When Dominic Raab left the Ministry of Justice when Elizabeth Truss became Prime Minister, the blog teased that the Human Rights Act was still there and Raab was not.

Well.

Raab has today returned to the Ministry of Justice as Secretary of State and Lord Chancellor (and Deputy Prime Minister).

And this means things do not look good for the Human Rights Act.

As this blog has previously averred, the Human Rights Act is Moby Dick to Raab’s Captain Ahab:

And so when Raab went, it seemed the Act was safe.

The new Truss administration dropped the “Bill of Rights”, a dreadful mess of a Bill.

That reversal was, it seems, the price exacted by Robert Buckland, the former Lord Chancellor, for serving as Welsh Secretary in Truss’s cabinet.

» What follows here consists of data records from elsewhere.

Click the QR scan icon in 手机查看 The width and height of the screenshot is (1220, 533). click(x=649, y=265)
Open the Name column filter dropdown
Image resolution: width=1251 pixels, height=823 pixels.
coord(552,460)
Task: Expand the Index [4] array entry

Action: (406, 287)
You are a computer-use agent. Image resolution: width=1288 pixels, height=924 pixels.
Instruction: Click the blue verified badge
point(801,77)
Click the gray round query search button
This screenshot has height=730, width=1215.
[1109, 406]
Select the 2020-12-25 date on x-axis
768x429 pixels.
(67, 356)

But earlier today, Buckland announced he was leaving the cabinet under the new Prime Minister Rushi Sunak:

Buckland’s letter refers to a meeting, and one wonders if he again asked for an assurance about the Human Rights Act – and, if so, what the answer was.

*

While Raab was away, his replacement Brandon Lewis had the confidence and sense to negotiate a resolution to the strike by criminal barristers.

It is unlikely that resolution would have happened had Raab stayed on, and it should not be taken for granted that action by criminal lawyers has come to an end.

*

As this blog has previous stated, those who sneer at Raab for not understanding human rights law are wrong.

It is that he does understand it – he just does not care for it.

And this makes him a more formidable opponent to liberals and progressives than someone who is merely ignorant of the applicable law.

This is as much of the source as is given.